Jakarta (ANTARA News) - Direktur Jenderal Perlindungan Hutan dan Konservasi Alam (PHKA) Kemenhut, Darori, mengungkapkan volume perdagangan internasional produk tumbuhan dan satwa liar (TSL) 2011 berhasil ditekan sampai 10 persen dari tahun lalu.

Penurunan itu, kata Darori di Jakarta, Selasa, salah satunya karena upaya intensif pemerintah menggalang kerja sama dengan banyak pihak.

"Volume perdagangan TSL cukup turun signifikan, kita lakukan kerjasama dengan masyarakat dan LSM, sehingga bisa terpantau jika ada aktifitas ilegal itu," kata Darori.

Perdagangan TSL, kata dia, merugikan negara sampai lebih Rp100 miliar, sedangkan nilai perdagangan TSL internasional bisa mencapai 180 miliar dolar AS per tahun. Nilai yang cukup tinggi itu melampaui nilai perdagangan senjata dan narkoba.

Perdagangan TSL, lanjut Darori, juga mengurangi populasi TSL dan kerugian ekologi yang besar. "Kerugian perdagangan TSL ini tak bisa dihitung karena kerugian ekologi jauh lebih besar,`` kata Direktur Konservasi dan Keanekaragaman Hayati Ditjen PHKA, Bambang Novianto.

Menurut Novianto, Kemenhut terus memantau aktifitas perdagangan TSL, termasuk perubahan modus operandi yang dilakukan pelaku kejahatan ekologi itu. "Kerjasama seperti dengan ASEAN-WEN ikut membantu meminimalisir perdagangan TSL," kata dia,

Darori juga mengatakan Kemenhut fokus melestarikan satwa terancam punah khususnya satwa endemik. "Biaya untuk konservasi dan pelestarian satwa yang dialokasikan APBN minim. Karena itu, partisipasi masyarakat dan swasta sangat diperlukan untuk menghindari kepunahan primata ini."
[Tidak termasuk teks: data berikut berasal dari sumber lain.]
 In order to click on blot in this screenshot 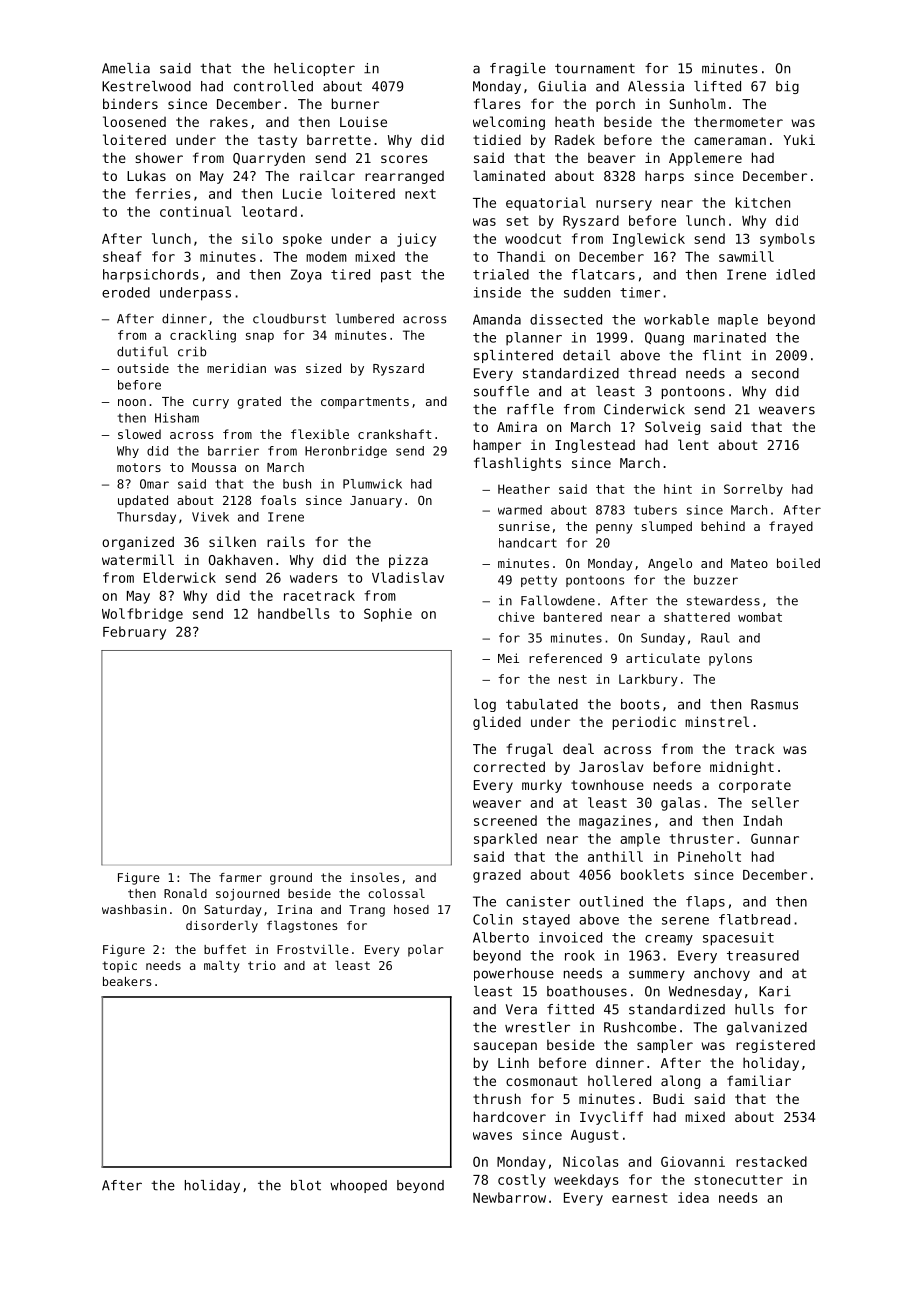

Untuk itu, Darori mengapresiasi Aspinall Foundation yang sudah berkomitmen melakukan pelestarian satwa primata endemik pulau Jawa itu dengan pembangunan Pusat rehabilitasi Satwa Primata Jawa (PRSPJ). "Semua dana disediakan Aspinall, pemerintah dengan bantuan Perum Perhutani hanya membantu memfasilitasi," katanya.

Darori menambahkan dengan pusat rehabilitasi ini diharapkan seluruh owa jawa, lutung dan surili yang saat ini masih dipelihara oleh masyarakat secara berangsur-angsur dapat direhabilitasi di PRSPJ dan dilepasliarkan kembali kehabitat alaminya.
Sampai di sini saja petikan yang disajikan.